**WHAT YOU NEED TO DO:**
Your task is to repeat the data exactly, every line of it.

**DATA FOR THIS EXERCISE:**
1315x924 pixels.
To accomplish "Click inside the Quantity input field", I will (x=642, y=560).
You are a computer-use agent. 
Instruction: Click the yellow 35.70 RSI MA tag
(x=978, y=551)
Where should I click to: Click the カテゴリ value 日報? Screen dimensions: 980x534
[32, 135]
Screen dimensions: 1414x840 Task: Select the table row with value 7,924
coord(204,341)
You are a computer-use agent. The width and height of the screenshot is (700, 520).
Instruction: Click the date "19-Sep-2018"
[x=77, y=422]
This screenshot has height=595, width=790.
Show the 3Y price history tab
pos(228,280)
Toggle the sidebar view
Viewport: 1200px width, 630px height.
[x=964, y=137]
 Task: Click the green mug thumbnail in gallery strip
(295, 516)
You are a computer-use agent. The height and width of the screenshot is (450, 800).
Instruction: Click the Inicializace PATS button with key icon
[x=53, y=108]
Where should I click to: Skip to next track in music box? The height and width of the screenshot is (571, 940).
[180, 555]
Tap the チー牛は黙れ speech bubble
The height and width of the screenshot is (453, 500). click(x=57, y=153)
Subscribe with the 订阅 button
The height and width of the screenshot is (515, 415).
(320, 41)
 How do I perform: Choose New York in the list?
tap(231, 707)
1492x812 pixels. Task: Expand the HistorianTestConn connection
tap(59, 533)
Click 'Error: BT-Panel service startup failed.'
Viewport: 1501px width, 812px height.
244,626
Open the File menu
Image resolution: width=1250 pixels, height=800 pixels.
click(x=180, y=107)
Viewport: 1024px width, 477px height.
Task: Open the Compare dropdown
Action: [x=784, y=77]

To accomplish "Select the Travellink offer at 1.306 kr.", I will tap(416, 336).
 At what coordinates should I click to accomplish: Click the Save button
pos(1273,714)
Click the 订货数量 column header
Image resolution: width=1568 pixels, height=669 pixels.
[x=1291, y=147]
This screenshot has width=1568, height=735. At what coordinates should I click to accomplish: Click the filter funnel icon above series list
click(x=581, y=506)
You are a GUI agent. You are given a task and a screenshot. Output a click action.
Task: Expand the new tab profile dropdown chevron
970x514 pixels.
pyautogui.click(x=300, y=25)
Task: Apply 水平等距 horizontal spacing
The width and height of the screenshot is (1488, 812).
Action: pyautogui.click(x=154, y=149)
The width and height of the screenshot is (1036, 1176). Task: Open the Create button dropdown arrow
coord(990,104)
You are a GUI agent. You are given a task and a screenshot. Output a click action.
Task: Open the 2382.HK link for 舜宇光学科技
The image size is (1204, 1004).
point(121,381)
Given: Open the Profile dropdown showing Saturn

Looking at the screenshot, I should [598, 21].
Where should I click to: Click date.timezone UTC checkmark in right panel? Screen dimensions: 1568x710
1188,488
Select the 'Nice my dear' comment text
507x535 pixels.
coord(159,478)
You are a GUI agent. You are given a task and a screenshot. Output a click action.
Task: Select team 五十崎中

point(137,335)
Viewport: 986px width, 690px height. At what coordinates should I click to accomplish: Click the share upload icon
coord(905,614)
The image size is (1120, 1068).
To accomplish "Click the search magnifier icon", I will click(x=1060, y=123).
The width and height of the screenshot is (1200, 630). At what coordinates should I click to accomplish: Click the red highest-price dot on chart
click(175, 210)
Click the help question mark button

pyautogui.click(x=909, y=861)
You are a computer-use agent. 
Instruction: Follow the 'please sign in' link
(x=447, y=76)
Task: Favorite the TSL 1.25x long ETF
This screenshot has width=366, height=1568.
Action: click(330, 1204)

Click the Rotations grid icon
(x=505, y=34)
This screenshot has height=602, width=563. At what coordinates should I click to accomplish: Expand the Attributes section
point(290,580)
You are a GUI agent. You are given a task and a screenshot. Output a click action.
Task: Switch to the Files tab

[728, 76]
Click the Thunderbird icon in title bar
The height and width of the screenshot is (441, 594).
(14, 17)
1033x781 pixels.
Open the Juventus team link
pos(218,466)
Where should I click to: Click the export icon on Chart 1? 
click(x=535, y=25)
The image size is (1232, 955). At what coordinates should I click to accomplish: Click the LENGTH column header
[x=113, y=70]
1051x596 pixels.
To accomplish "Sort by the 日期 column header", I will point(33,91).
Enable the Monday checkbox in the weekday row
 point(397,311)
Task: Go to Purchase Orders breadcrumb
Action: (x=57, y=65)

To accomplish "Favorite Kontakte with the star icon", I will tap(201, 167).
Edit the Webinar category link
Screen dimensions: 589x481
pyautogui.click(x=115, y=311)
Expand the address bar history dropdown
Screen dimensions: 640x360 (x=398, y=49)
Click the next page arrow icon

**ANSWER TO THE PROBLEM:**
1315x924 pixels.
To accomplish "Click inside the Quantity input field", I will (x=642, y=560).
You are a computer-use agent. 
Instruction: Click the yellow 35.70 RSI MA tag
(x=978, y=551)
Where should I click to: Click the カテゴリ value 日報? Screen dimensions: 980x534
[32, 135]
Screen dimensions: 1414x840 Task: Select the table row with value 7,924
coord(204,341)
You are a computer-use agent. The width and height of the screenshot is (700, 520).
Instruction: Click the date "19-Sep-2018"
[x=77, y=422]
This screenshot has height=595, width=790.
Show the 3Y price history tab
pos(228,280)
Toggle the sidebar view
Viewport: 1200px width, 630px height.
[x=964, y=137]
 Task: Click the green mug thumbnail in gallery strip
(295, 516)
You are a computer-use agent. The height and width of the screenshot is (450, 800).
Instruction: Click the Inicializace PATS button with key icon
[x=53, y=108]
Where should I click to: Skip to next track in music box? The height and width of the screenshot is (571, 940).
[180, 555]
Tap the チー牛は黙れ speech bubble
The height and width of the screenshot is (453, 500). click(x=57, y=153)
Subscribe with the 订阅 button
The height and width of the screenshot is (515, 415).
(320, 41)
 How do I perform: Choose New York in the list?
tap(231, 707)
1492x812 pixels. Task: Expand the HistorianTestConn connection
tap(59, 533)
Click 'Error: BT-Panel service startup failed.'
Viewport: 1501px width, 812px height.
244,626
Open the File menu
Image resolution: width=1250 pixels, height=800 pixels.
click(x=180, y=107)
Viewport: 1024px width, 477px height.
Task: Open the Compare dropdown
Action: [x=784, y=77]

To accomplish "Select the Travellink offer at 1.306 kr.", I will tap(416, 336).
 At what coordinates should I click to accomplish: Click the Save button
pos(1273,714)
Click the 订货数量 column header
Image resolution: width=1568 pixels, height=669 pixels.
[x=1291, y=147]
This screenshot has width=1568, height=735. At what coordinates should I click to accomplish: Click the filter funnel icon above series list
click(x=581, y=506)
You are a GUI agent. You are given a task and a screenshot. Output a click action.
Task: Expand the new tab profile dropdown chevron
970x514 pixels.
pyautogui.click(x=300, y=25)
Task: Apply 水平等距 horizontal spacing
The width and height of the screenshot is (1488, 812).
Action: pyautogui.click(x=154, y=149)
The width and height of the screenshot is (1036, 1176). Task: Open the Create button dropdown arrow
coord(990,104)
You are a GUI agent. You are given a task and a screenshot. Output a click action.
Task: Open the 2382.HK link for 舜宇光学科技
The image size is (1204, 1004).
point(121,381)
Given: Open the Profile dropdown showing Saturn

Looking at the screenshot, I should [598, 21].
Where should I click to: Click date.timezone UTC checkmark in right panel? Screen dimensions: 1568x710
1188,488
Select the 'Nice my dear' comment text
507x535 pixels.
coord(159,478)
You are a GUI agent. You are given a task and a screenshot. Output a click action.
Task: Select team 五十崎中

point(137,335)
Viewport: 986px width, 690px height. At what coordinates should I click to accomplish: Click the share upload icon
coord(905,614)
The image size is (1120, 1068).
To accomplish "Click the search magnifier icon", I will click(x=1060, y=123).
The width and height of the screenshot is (1200, 630). At what coordinates should I click to accomplish: Click the red highest-price dot on chart
click(175, 210)
Click the help question mark button

pyautogui.click(x=909, y=861)
You are a computer-use agent. 
Instruction: Follow the 'please sign in' link
(x=447, y=76)
Task: Favorite the TSL 1.25x long ETF
This screenshot has width=366, height=1568.
Action: click(330, 1204)

Click the Rotations grid icon
(x=505, y=34)
This screenshot has height=602, width=563. At what coordinates should I click to accomplish: Expand the Attributes section
point(290,580)
You are a GUI agent. You are given a task and a screenshot. Output a click action.
Task: Switch to the Files tab

[728, 76]
Click the Thunderbird icon in title bar
The height and width of the screenshot is (441, 594).
(14, 17)
1033x781 pixels.
Open the Juventus team link
pos(218,466)
Where should I click to: Click the export icon on Chart 1? 
click(x=535, y=25)
The image size is (1232, 955). At what coordinates should I click to accomplish: Click the LENGTH column header
[x=113, y=70]
1051x596 pixels.
To accomplish "Sort by the 日期 column header", I will point(33,91).
Enable the Monday checkbox in the weekday row
 point(397,311)
Task: Go to Purchase Orders breadcrumb
Action: (x=57, y=65)

To accomplish "Favorite Kontakte with the star icon", I will tap(201, 167).
Edit the Webinar category link
Screen dimensions: 589x481
pyautogui.click(x=115, y=311)
Expand the address bar history dropdown
Screen dimensions: 640x360 (x=398, y=49)
Click the next page arrow icon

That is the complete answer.